As I returned to the main story, I found it easy to find out what I needed to do next by looking at the map. I drove to a farm and finally used a drone. It didn’t have much range, but it was able to identify some bad guys. For some reason, it wasn’t guarded well. So I rushed in, got the Intel, and moved on. Then I got shot again and had to be revived.

I found from the Intel that I could uncover a number of targets such as rebel operations, supply dumps, and skill point locations. By completing missions in those locations, I could gather strength. Or I could simply move on to the next main mission.

During the mission briefings, I received instructions from my overseer. But the game had no elaborate cinematics that introduced each new mission. That allowed me to proceed quickly through multiple missions in a relatively short time. On the other hand, I sort of lost interest in the story, or lack of it. In a way, I kind of missed having extended cinematics, rather than just voice overs, between missions.
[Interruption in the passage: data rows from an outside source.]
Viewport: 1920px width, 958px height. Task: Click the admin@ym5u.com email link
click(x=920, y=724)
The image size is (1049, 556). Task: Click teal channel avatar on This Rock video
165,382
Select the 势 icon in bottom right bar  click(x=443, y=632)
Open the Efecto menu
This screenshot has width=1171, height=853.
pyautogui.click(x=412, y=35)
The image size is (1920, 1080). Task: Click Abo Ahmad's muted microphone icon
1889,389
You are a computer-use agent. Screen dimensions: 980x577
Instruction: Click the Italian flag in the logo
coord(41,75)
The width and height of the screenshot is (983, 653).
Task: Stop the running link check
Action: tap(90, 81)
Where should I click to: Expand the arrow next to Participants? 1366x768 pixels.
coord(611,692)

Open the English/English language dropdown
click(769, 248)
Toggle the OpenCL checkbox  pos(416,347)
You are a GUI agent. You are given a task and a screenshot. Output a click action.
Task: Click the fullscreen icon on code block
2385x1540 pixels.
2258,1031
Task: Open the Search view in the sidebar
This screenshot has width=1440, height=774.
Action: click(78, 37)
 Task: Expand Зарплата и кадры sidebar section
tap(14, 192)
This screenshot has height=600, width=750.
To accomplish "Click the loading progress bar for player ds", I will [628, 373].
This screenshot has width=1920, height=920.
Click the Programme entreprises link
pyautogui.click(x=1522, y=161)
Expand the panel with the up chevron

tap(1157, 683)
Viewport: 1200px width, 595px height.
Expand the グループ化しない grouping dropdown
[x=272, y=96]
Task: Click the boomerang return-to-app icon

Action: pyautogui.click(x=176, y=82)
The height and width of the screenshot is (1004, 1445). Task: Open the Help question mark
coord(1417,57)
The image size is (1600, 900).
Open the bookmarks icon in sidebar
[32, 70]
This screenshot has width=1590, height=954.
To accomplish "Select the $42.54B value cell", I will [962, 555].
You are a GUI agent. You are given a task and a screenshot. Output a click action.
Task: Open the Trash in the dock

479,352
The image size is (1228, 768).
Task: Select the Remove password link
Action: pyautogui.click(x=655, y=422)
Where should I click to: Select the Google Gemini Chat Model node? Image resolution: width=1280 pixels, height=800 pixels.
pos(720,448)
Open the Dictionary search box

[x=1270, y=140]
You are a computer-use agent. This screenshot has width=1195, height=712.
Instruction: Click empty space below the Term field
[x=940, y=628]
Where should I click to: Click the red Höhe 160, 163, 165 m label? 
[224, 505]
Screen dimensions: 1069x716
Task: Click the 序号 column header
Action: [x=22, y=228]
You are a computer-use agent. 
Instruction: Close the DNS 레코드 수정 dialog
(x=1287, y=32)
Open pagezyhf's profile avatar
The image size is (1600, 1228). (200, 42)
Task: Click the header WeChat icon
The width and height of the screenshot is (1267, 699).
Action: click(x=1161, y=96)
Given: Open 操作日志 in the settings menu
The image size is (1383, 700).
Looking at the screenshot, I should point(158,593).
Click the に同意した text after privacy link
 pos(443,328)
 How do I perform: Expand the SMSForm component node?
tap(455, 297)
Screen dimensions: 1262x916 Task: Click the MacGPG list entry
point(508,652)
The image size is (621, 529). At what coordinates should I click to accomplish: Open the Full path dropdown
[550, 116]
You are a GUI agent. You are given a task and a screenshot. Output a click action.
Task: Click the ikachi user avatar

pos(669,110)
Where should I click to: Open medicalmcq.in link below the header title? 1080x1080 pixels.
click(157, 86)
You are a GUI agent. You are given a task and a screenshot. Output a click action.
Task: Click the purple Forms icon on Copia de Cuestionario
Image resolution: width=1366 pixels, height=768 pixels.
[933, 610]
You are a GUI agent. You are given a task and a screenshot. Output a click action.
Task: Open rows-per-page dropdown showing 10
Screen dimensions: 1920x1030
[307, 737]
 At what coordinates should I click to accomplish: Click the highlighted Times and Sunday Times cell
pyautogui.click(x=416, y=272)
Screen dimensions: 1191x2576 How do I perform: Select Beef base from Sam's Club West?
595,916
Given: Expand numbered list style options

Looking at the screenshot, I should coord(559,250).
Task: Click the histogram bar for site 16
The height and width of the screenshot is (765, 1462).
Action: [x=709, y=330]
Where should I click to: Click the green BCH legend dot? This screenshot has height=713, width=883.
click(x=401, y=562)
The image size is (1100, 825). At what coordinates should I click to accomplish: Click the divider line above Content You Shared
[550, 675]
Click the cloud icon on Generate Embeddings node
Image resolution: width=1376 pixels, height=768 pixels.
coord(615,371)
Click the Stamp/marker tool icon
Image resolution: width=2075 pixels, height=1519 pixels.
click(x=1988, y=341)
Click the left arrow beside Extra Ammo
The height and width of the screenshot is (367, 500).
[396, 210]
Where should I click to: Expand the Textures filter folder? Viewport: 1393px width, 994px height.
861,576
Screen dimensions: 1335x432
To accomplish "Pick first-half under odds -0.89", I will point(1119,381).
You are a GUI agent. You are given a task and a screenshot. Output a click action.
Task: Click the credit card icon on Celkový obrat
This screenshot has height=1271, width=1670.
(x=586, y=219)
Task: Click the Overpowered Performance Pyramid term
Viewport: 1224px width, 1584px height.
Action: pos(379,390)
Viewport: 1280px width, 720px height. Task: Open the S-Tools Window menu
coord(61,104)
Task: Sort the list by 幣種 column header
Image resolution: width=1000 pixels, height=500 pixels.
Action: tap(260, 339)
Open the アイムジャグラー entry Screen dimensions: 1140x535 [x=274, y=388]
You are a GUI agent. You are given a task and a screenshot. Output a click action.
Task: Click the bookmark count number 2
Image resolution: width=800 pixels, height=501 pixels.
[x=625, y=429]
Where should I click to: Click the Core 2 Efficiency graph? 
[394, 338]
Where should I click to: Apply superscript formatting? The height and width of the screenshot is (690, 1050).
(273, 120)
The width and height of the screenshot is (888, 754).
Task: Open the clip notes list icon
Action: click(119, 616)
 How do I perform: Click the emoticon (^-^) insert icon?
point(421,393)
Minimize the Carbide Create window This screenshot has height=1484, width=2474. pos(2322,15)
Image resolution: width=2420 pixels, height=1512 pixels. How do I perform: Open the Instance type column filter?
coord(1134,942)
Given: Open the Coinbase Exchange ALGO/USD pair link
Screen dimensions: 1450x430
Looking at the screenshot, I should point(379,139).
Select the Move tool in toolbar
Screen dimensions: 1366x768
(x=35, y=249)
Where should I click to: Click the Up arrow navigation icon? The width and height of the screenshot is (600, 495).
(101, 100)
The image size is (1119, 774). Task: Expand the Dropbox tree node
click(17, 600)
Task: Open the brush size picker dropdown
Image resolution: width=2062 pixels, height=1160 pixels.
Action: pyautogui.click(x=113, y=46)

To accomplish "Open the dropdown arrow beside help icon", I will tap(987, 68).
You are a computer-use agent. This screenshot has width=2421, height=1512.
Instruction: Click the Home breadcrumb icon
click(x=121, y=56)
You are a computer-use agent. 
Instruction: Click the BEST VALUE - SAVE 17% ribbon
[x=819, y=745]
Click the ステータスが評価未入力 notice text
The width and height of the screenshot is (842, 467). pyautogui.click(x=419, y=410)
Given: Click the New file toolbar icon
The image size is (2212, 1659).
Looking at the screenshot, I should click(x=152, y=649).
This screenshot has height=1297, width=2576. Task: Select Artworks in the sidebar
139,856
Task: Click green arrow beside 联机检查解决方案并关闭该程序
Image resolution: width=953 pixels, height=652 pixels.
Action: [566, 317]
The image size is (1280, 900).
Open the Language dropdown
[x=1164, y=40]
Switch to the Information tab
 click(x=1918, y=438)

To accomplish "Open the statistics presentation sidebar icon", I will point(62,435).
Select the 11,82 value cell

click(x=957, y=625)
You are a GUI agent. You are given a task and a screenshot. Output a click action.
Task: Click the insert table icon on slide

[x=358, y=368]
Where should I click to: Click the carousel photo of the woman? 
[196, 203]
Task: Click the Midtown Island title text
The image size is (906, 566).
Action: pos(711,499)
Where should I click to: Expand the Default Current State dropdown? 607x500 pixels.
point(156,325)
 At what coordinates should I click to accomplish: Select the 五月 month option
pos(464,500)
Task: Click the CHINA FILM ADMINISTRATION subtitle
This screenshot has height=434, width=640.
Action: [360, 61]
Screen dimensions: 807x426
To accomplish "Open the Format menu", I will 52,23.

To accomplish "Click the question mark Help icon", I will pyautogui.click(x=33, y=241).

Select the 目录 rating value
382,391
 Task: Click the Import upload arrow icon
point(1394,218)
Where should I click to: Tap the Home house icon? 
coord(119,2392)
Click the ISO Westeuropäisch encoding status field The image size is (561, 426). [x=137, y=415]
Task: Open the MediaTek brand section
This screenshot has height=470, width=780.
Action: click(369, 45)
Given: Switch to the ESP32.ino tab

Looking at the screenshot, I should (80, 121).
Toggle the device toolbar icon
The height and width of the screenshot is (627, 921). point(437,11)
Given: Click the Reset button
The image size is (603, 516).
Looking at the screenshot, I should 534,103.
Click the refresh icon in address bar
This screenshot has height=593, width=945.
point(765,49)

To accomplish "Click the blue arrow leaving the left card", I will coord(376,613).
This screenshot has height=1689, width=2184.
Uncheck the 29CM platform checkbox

One of the things I liked is listening to the propaganda on the radio. I also enjoyed the banter between my fellow soldiers. Once in a while, it got serious, like when one soldier disclosed that he was getting a divorce because his wife never knew where he was.

It didn’t feel like it at first, but every mission against the Santa Blanca cartel was weakening their influence in the region. If I got far enough in that task, I would be able to gather intelligence on the region’s boss, and then take that boss out. Then I could go on to liberate another of the 21 regions.

Like I said. It’s an endless mission to take over the country, but the good thing about it is that each of the tiny missions that you perform along the way are compelling. The graphics look awesome, even for an open world, and that was cool.

Soon enough, I got a little braver and tried to fly a helicopter. It wasn’t easy to fly, like you find in a Battlefield game. Rather, you have to learn how to do it right. I could raise or lower the aircraft with one trigger, and then tilt the nose until it started moving toward the direction it was pointing. If I got the angle just right, I would move along. But it took getting used to.

Abboud at Ubisoft said they wanted to make the game challenging and make sure that travel didn’t get boring. So they made the helicopter flying harder and more realistic. I thought that was tough on early users, but it made sense for the long run, given how long the game is. Hopefully, by the time I finish the game, I’ll learn how to fly a helicopter.

I finished my play session in a couple of hours. I didn’t get too far into the missions of a single region. i have no idea how long it will take to finish the whole game. And since the basic gameplay is fun, that’s a good thing, as fans will have no end to their enjoyment.